┏━━
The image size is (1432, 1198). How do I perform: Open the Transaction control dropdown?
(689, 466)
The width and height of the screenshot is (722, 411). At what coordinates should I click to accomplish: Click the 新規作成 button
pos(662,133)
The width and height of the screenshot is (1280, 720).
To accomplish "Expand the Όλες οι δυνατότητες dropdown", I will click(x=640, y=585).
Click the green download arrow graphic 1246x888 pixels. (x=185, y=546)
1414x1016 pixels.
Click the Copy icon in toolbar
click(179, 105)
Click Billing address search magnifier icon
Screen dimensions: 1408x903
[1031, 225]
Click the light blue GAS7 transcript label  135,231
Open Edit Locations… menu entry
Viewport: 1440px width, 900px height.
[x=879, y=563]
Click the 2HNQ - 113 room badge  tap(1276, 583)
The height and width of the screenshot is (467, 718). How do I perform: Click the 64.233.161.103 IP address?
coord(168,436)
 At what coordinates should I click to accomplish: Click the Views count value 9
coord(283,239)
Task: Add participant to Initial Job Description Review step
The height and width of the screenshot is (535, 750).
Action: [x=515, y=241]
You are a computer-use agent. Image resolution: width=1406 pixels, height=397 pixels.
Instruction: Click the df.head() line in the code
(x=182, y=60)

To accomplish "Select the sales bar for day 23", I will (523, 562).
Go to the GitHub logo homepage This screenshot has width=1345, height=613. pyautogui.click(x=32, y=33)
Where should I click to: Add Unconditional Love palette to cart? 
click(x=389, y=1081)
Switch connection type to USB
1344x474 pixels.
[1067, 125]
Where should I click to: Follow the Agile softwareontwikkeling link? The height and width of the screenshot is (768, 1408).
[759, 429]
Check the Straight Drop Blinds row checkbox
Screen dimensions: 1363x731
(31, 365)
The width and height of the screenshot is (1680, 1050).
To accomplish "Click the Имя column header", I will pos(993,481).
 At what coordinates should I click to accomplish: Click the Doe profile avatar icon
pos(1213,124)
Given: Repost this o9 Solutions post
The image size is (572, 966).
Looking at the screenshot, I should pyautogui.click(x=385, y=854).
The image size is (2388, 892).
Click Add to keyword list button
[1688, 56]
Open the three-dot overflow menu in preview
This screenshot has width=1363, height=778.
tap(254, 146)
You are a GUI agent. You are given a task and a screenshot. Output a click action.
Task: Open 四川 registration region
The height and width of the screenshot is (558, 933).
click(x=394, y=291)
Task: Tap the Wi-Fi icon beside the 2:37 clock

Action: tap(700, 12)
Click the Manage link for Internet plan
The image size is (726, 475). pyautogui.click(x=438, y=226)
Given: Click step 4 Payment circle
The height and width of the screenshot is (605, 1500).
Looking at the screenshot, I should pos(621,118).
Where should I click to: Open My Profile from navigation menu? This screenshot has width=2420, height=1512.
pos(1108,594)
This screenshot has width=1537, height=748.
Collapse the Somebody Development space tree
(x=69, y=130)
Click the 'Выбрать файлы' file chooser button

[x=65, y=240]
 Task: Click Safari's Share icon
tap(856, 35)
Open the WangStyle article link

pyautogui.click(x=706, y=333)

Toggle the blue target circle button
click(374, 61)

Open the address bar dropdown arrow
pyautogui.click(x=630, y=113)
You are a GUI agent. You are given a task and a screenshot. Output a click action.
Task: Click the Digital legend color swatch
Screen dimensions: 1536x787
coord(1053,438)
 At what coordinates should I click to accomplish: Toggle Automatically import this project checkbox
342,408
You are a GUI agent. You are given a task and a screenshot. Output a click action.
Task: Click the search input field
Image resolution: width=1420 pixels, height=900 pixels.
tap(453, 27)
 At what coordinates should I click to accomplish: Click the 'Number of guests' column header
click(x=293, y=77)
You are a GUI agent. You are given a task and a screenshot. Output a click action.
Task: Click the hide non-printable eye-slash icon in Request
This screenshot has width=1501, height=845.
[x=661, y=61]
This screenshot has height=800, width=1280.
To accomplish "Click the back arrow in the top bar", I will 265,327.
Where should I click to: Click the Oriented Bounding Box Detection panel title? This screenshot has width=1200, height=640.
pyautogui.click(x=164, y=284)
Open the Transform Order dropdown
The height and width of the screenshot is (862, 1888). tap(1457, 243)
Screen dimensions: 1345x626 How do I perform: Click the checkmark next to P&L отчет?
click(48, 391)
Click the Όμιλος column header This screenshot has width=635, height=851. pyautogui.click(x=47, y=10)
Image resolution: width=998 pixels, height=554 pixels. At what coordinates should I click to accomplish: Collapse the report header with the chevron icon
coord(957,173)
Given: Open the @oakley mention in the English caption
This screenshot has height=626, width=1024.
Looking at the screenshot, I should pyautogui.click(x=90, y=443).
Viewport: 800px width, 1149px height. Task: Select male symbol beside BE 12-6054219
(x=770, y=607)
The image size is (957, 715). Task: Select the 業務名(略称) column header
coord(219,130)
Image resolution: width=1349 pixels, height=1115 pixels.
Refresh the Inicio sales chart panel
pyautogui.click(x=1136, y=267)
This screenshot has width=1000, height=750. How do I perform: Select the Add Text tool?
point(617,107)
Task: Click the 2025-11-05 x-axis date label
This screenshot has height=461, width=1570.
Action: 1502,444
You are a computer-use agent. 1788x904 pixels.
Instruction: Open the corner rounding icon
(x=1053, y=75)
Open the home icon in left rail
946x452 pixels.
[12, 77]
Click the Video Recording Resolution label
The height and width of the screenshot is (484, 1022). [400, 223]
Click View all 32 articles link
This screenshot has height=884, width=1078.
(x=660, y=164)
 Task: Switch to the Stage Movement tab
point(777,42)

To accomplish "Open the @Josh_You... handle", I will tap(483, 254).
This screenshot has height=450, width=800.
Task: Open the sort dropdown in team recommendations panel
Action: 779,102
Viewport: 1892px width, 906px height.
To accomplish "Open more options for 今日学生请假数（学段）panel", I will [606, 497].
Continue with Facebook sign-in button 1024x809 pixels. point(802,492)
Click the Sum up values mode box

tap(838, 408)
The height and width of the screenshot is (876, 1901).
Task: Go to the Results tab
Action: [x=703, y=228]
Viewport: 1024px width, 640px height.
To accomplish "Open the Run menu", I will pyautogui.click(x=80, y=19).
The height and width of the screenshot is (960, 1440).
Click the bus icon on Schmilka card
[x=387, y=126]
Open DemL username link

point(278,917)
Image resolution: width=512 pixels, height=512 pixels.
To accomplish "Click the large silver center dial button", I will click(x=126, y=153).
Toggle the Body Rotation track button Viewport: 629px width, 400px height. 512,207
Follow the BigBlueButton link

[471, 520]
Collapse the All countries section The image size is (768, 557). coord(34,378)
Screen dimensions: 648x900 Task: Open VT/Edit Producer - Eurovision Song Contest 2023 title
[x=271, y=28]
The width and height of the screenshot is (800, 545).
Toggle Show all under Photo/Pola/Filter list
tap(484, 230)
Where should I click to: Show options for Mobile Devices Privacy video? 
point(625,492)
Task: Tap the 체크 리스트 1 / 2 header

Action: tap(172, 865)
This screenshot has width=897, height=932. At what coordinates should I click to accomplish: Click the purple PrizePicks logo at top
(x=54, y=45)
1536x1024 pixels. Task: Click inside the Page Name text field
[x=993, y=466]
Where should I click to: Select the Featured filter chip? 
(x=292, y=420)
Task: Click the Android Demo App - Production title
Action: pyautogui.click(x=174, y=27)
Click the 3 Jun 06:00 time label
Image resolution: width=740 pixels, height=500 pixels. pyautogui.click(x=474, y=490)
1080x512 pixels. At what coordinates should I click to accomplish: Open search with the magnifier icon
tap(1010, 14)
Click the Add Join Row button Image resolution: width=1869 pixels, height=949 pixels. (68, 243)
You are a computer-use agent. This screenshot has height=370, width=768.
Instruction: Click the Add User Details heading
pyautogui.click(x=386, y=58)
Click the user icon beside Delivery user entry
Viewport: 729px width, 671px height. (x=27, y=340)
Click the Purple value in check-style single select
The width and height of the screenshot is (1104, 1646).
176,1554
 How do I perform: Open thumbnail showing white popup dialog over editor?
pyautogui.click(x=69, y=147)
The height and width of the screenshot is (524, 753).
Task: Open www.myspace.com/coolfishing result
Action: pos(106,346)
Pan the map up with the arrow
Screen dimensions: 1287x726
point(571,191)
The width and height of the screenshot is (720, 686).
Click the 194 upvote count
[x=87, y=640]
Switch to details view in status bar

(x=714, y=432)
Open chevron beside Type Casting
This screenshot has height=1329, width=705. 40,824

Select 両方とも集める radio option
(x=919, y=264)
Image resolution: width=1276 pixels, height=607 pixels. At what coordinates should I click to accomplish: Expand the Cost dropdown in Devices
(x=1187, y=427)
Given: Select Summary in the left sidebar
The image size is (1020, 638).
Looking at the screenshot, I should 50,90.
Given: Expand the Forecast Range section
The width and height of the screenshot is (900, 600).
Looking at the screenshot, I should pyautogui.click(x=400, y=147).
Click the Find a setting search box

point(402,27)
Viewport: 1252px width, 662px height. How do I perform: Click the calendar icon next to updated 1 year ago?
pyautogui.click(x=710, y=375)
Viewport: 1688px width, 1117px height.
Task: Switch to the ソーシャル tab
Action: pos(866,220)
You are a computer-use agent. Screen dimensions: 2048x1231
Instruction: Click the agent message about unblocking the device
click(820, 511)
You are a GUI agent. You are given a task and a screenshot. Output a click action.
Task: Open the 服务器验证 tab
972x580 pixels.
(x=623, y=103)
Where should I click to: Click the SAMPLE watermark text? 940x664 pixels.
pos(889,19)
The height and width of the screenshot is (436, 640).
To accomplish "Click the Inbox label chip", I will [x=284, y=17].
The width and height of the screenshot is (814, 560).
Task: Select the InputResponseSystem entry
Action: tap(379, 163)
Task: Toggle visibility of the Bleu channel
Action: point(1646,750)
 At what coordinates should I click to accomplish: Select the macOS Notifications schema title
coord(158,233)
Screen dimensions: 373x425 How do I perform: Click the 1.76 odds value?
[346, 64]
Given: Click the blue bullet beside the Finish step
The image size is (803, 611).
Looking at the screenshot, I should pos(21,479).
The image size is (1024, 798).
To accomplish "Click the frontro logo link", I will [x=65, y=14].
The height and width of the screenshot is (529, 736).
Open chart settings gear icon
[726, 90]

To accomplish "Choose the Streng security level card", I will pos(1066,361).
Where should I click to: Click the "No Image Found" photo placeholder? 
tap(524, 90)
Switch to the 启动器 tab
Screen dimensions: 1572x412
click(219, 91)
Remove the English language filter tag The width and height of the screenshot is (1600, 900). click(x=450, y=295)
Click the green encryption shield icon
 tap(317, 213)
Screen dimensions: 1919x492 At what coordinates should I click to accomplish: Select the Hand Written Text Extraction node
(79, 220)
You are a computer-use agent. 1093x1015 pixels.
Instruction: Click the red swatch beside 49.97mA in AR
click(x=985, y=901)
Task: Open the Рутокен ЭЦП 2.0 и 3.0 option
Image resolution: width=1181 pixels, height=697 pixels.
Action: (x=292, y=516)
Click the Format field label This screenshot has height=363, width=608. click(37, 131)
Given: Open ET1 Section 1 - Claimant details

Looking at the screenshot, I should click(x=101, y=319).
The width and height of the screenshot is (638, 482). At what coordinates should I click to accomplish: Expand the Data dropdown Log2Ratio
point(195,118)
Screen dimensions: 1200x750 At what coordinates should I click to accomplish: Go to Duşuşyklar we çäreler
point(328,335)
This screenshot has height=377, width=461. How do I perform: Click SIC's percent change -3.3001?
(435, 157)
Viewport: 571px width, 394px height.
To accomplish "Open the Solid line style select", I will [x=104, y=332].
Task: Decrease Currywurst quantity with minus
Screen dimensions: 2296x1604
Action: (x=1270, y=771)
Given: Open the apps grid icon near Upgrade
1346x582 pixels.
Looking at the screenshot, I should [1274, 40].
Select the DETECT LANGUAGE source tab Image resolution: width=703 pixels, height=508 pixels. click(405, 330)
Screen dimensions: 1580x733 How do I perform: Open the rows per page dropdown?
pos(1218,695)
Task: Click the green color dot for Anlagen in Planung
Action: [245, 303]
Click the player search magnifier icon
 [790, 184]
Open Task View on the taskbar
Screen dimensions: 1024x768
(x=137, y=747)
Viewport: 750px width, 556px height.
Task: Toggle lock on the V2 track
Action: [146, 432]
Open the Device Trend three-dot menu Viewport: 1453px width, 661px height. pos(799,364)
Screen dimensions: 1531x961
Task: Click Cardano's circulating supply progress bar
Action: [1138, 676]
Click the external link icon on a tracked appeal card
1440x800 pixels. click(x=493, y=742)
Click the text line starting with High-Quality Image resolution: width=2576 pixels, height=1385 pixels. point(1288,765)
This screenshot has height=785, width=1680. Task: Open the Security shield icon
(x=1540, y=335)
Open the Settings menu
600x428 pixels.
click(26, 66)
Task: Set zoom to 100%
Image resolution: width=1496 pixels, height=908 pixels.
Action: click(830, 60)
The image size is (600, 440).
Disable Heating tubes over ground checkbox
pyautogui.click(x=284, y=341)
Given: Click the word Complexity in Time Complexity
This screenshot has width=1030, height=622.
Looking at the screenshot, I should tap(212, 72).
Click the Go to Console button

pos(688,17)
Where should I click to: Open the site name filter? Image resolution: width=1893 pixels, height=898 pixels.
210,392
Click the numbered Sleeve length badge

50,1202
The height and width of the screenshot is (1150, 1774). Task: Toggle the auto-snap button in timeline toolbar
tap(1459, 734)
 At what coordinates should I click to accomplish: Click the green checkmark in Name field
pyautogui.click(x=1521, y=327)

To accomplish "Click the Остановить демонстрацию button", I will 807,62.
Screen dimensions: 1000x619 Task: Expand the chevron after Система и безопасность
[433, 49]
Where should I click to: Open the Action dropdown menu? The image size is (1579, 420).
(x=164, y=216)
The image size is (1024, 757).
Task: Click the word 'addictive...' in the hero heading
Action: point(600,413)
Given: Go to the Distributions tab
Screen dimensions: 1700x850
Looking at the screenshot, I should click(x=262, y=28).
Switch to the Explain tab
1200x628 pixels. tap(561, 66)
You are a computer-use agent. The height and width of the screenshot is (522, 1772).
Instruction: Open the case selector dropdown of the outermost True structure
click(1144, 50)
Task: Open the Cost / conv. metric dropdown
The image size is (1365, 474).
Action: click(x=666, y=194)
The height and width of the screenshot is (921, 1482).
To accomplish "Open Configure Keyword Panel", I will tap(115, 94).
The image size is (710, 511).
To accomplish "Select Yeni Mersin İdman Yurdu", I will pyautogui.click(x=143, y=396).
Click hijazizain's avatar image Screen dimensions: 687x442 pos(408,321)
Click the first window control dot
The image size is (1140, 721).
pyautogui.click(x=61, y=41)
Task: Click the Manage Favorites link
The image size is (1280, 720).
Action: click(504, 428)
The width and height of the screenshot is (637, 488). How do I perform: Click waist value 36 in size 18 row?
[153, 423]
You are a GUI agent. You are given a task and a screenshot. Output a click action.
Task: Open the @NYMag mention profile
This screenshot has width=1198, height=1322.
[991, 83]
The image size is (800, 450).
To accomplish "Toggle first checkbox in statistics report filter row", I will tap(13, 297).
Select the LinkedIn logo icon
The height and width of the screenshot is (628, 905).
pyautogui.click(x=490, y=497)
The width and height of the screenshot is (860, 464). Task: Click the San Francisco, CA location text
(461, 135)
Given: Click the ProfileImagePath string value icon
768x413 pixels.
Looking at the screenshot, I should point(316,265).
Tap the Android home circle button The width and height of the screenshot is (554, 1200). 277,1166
┗━━
** Work request **
Of the entries above, repeat exactly the lines from the line with "1536x1024 pixels. Task: Click" through the line with "Given: Expand the Forecast Range section", both of them included.

** Answer to the exercise **
1536x1024 pixels. Task: Click inside the Page Name text field
[x=993, y=466]
Where should I click to: Select the Featured filter chip? 
(x=292, y=420)
Task: Click the Android Demo App - Production title
Action: pyautogui.click(x=174, y=27)
Click the 3 Jun 06:00 time label
Image resolution: width=740 pixels, height=500 pixels. pyautogui.click(x=474, y=490)
1080x512 pixels. At what coordinates should I click to accomplish: Open search with the magnifier icon
tap(1010, 14)
Click the Add Join Row button Image resolution: width=1869 pixels, height=949 pixels. (68, 243)
You are a computer-use agent. This screenshot has height=370, width=768.
Instruction: Click the Add User Details heading
pyautogui.click(x=386, y=58)
Click the user icon beside Delivery user entry
Viewport: 729px width, 671px height. (x=27, y=340)
Click the Purple value in check-style single select
The width and height of the screenshot is (1104, 1646).
176,1554
 How do I perform: Open thumbnail showing white popup dialog over editor?
pyautogui.click(x=69, y=147)
The height and width of the screenshot is (524, 753).
Task: Open www.myspace.com/coolfishing result
Action: pos(106,346)
Pan the map up with the arrow
Screen dimensions: 1287x726
point(571,191)
The width and height of the screenshot is (720, 686).
Click the 194 upvote count
[x=87, y=640]
Switch to details view in status bar

(x=714, y=432)
Open chevron beside Type Casting
This screenshot has height=1329, width=705. 40,824

Select 両方とも集める radio option
(x=919, y=264)
Image resolution: width=1276 pixels, height=607 pixels. At what coordinates should I click to accomplish: Expand the Cost dropdown in Devices
(x=1187, y=427)
Given: Select Summary in the left sidebar
The image size is (1020, 638).
Looking at the screenshot, I should 50,90.
Given: Expand the Forecast Range section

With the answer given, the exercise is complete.